▸ **WHAT YOU HAVE TO DO**: An exact copy of the records below is needed, with every picture left out.

(Stored data entries)
******
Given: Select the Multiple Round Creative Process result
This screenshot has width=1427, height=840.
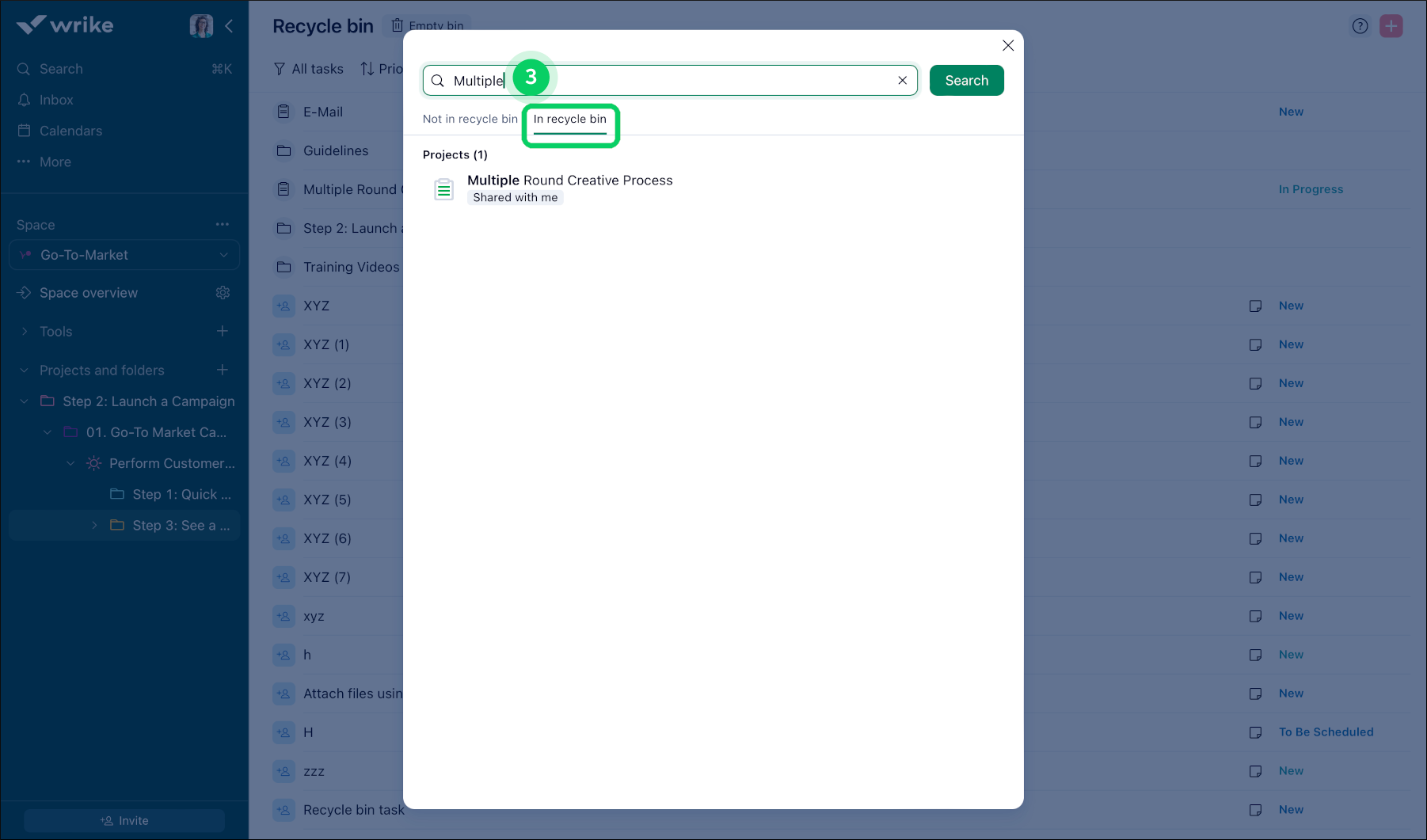Looking at the screenshot, I should [570, 181].
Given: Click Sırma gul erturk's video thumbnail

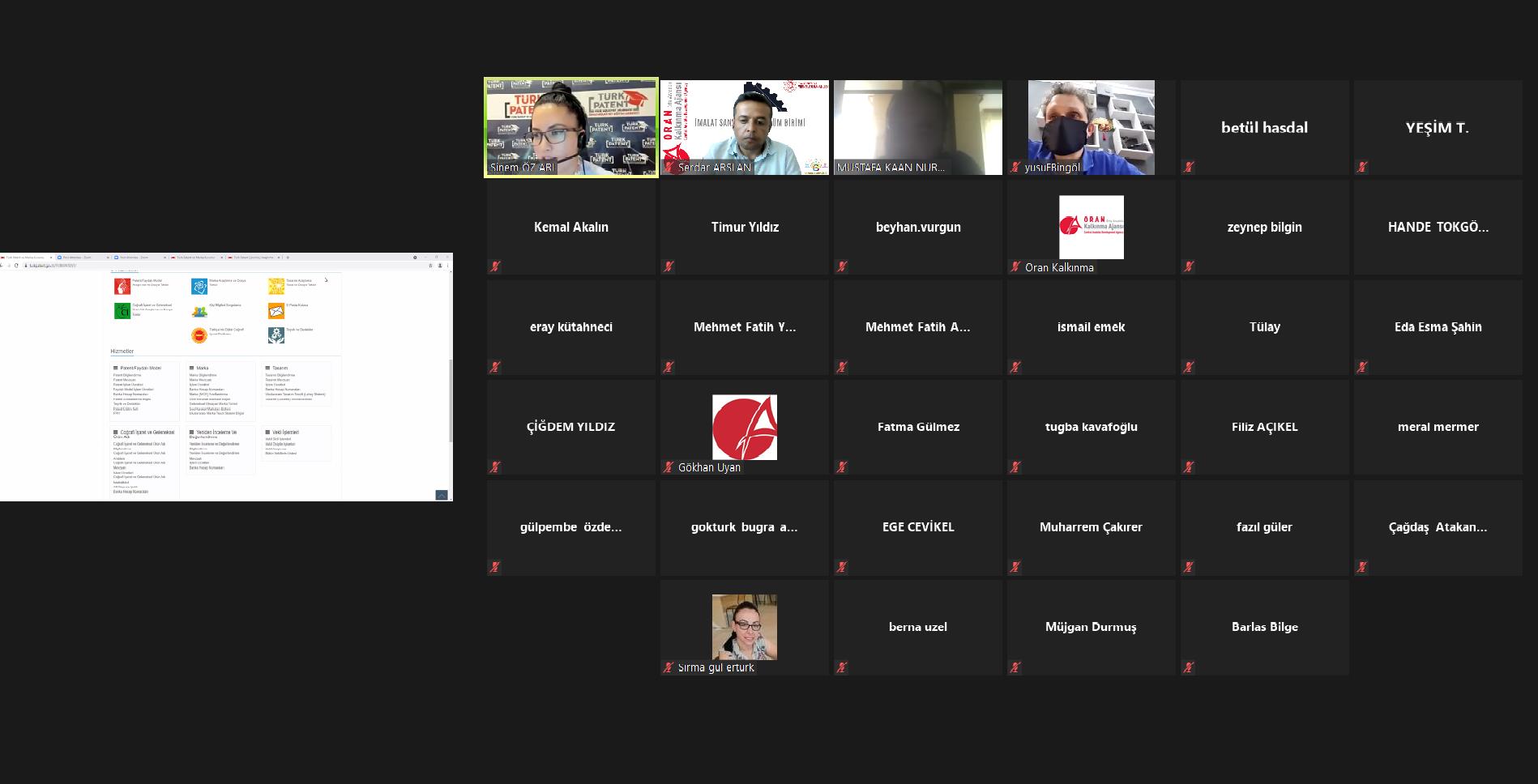Looking at the screenshot, I should [x=744, y=626].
******
▸ **YOUR SOLUTION**:
Given: Select the Multiple Round Creative Process result
This screenshot has width=1427, height=840.
Looking at the screenshot, I should [570, 181].
Given: Click Sırma gul erturk's video thumbnail

Looking at the screenshot, I should [x=744, y=626].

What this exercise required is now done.